Electronic waste in Japan is a major environmental issue. Although Japan was one of the first countries to implement an electronic waste recycling program, it is still having serious issues. In this day and age, e-waste disposal has become of major importance due to the increasing demand for electronics on a worldwide scale. In 2013, the Japanese government reported that roughly 550 e3t of e-waste was collected and treated in Japan, which only equates to about 24-30% of total e-waste. Not only does e-waste harm the environment if untreated, it also becomes a fiscal loss due to the material lost that could have been salvaged.

Much of Japan's e-waste is actually exported to neighboring countries. By developing new recycling initiatives, Japan can turn trash into treasure and help the environment at the same time. These recycling initiatives are important because handling e-waste is not an easy process, or a safe one. Over the years, Japan has been working to develop safe and efficient waste management programs to handle this e-waste. Despite these efforts, there have still been serious problems surrounding the environmental and health issues regarding e-waste in Japan.

== E-waste processing ==

=== Sources of E-waste ===
Japan has quickly become one of the most wasteful nations in the world according to Basel Action Network's executive director Jim Puckett. As the country continues to progressively manufacture and consume more electronic goods, the e-waste generated from these goods grows as well. Japan ranks as the third most wasteful country in the world by volume behind the United States and China. Wastes are broadly divided into three different categories that consist of industrials, non-industrials, and hazardous. E-waste falls into the category of non-industrial wastes and is recognized as "electrical and electronic wastes," or "bulky trash". Some e-waste sources include refrigerators, televisions, air conditioning units, and washing machines.

=== Treatment ===
The Association for Electric Home Appliances developed the home appliance recycling ticket system which is the foundation of e-waste recycling and treatment. This ticketing system was installed to ensure that relevant parties would forward smoother home appliance recycling activities under the Law for the Recycling of Specified Kinds of Home Appliances (LRHA). Although it is one system, it comes in two types. The first type requires consumers to pay recycling and transportation fees to the retailer and the second type requires them to pay recycling fees through postal transfer. The cost of transportation as well as the recycling of the e-waste when discarding home appliances is the responsibility of the consumer with recycling fees typically ranging from 2,500 to 5,000 yen. Manufactures are responsible for establishing their own recycling facilities.

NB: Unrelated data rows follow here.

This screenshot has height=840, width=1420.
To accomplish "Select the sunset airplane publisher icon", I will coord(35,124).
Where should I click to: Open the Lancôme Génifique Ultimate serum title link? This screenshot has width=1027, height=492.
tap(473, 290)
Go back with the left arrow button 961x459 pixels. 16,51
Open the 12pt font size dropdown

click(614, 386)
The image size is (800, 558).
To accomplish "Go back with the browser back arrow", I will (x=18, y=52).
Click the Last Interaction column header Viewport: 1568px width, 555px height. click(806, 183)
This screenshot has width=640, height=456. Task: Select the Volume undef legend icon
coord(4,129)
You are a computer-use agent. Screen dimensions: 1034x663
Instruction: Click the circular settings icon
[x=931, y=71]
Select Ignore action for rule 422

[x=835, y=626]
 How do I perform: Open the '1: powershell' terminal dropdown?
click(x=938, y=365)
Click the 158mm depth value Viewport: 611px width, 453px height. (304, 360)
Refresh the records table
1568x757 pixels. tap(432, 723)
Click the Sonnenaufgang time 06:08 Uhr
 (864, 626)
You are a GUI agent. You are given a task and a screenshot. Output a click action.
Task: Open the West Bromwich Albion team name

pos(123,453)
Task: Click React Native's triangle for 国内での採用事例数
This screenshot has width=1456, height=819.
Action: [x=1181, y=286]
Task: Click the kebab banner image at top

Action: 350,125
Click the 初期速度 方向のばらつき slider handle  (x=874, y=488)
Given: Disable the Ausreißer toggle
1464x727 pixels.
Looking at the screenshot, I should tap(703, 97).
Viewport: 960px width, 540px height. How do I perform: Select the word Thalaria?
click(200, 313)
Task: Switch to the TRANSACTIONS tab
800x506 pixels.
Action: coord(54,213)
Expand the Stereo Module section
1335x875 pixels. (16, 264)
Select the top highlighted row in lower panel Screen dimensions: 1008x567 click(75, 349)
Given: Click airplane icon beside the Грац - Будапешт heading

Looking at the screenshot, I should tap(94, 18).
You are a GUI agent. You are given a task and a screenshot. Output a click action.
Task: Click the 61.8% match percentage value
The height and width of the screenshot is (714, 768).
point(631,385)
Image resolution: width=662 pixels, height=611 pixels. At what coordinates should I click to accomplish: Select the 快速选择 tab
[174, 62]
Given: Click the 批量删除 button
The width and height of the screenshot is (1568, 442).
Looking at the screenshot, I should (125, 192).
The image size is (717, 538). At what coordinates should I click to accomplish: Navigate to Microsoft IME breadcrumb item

Although manufacturers are responsible for establishing recycling infrastructure for home appliances, the specific method is not regulated. Therefore, the responses can be divided into two vague groups: Group A and Group B. The two different methods help to enable competition and create new recycling processes by providing about 200 national collection sites with dissimilar viewpoints on reducing costs. In the broadest terms, Group A aims to keep cost down through maximum utilization of existing waste management companies, while Group B attempts to cut costs by adopting efficient logistics systems.

==Current legislation==

The foundation of Japanese e-waste recycling contains two elements; the first is the Law for the Promotion of Effective Utilization of Resources (LPUR) and the other is the Law for the Recycling of Specified Kinds of Home Appliances (LRHA). The first law was most recently revised in 2001, called the Law for the Promotion of Effective Utilization of Resources (LPUR). This law encourages manufacturers to voluntarily help recycle goods and reduce the generation of the waste. The second law became effective on April 1, 2009, called the Law for the Recycling of Specified Kinds of Home Appliances (LRHA). This law imposes more requirements on the recycling efforts of both consumers and manufacturers of home appliances. In October, 2003, taxes were imposed on any computer purchased after that date. If a computer was purchased before that date, those wanting to recycle their computer would pay a nominal fee to keep up with recycling costs.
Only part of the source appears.